* **Text section**

Moore Notes 8 3 11

From OpenWetWare
Jump to navigationJump to search

Group Call - Protein Db Authors

  • Sensitivity/Specificity analysis
    • Results look much better now that inappropriate sequences have been removed from analysis
    • Precision better in global (coverage threshold) vs. local analysis - probably due to shared domains
  • Family Relationships
    • parent = longest consensus sequence, child = shorter one
    • Corresponds essentially to super- and sub-families
    • This is an annotation, not a change to the family definitions
    • Most have 0 or 1 relationship, but there is a long tail in the histogram out to >2000 relationships
      • Put histogram on log scale
    • Cytoscape visualization
      • Try other renderings that separate out subnetworks
      • Calculate summary statistics (betweenness, degree/degree centrality)
      • Look for subnetworks, maybe show one or two as examples
      • Do we have phylogenetic relationships represented here?
  • Fragment analysis
    • Everything that was filtered from MCL analysis and singletons
    • Compare fragments to families
    • Do we need a coverage threshold on the fragment? (had one on fragment and on family originally)

* **Work request 1**
Copy the protein database meeting notes between "Group Call - Protein" and "(betweenness, degree/degree centrality)", inclusive, swapping in "bar chart" for each "histogram".
* **Work request 2**
In the protein database meeting notes, what is the likely reason that precision is better in the global analysis than in the local one?
* **Work request 3**
Extend the protein database meeting notes past their last line.

* **Data extract**
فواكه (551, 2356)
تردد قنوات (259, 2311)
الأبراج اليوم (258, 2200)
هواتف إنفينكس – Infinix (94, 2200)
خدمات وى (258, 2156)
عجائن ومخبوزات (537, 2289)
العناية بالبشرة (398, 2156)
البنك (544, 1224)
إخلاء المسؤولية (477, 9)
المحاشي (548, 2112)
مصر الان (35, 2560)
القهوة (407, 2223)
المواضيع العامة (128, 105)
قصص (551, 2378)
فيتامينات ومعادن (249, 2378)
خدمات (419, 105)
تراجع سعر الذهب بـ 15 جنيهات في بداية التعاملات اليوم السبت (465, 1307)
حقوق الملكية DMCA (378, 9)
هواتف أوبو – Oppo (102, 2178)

* **Task response 1**
Group Call - Protein Db Authors

  • Sensitivity/Specificity analysis
    • Results look much better now that inappropriate sequences have been removed from analysis
    • Precision better in global (coverage threshold) vs. local analysis - probably due to shared domains
  • Family Relationships
    • parent = longest consensus sequence, child = shorter one
    • Corresponds essentially to super- and sub-families
    • This is an annotation, not a change to the family definitions
    • Most have 0 or 1 relationship, but there is a long tail in the bar chart out to >2000 relationships
      • Put bar chart on log scale
    • Cytoscape visualization
      • Try other renderings that separate out subnetworks
      • Calculate summary statistics (betweenness, degree/degree centrality)

* **Task response 2**
The notes say the better precision in the global (coverage threshold) analysis is probably due to shared domains.

* **Task response 3**
      • Cuts number of hits in half
      • Goal: have we kicked out data that should be in the families?
      • Probably do want coverage threshold to ensure family membership
    • How does number of hits correlate with fragment length? e.g., short fragments might cover common domains or motifs
    • How does number of hits correlate with family coverage?
  • GOS analysis
    • Used annotated peptides from CAMERA (hard to track down!)
    • Could use all predicted ORFs or assembled peptides from these ORF peptides (more manageable - 6 million proteins)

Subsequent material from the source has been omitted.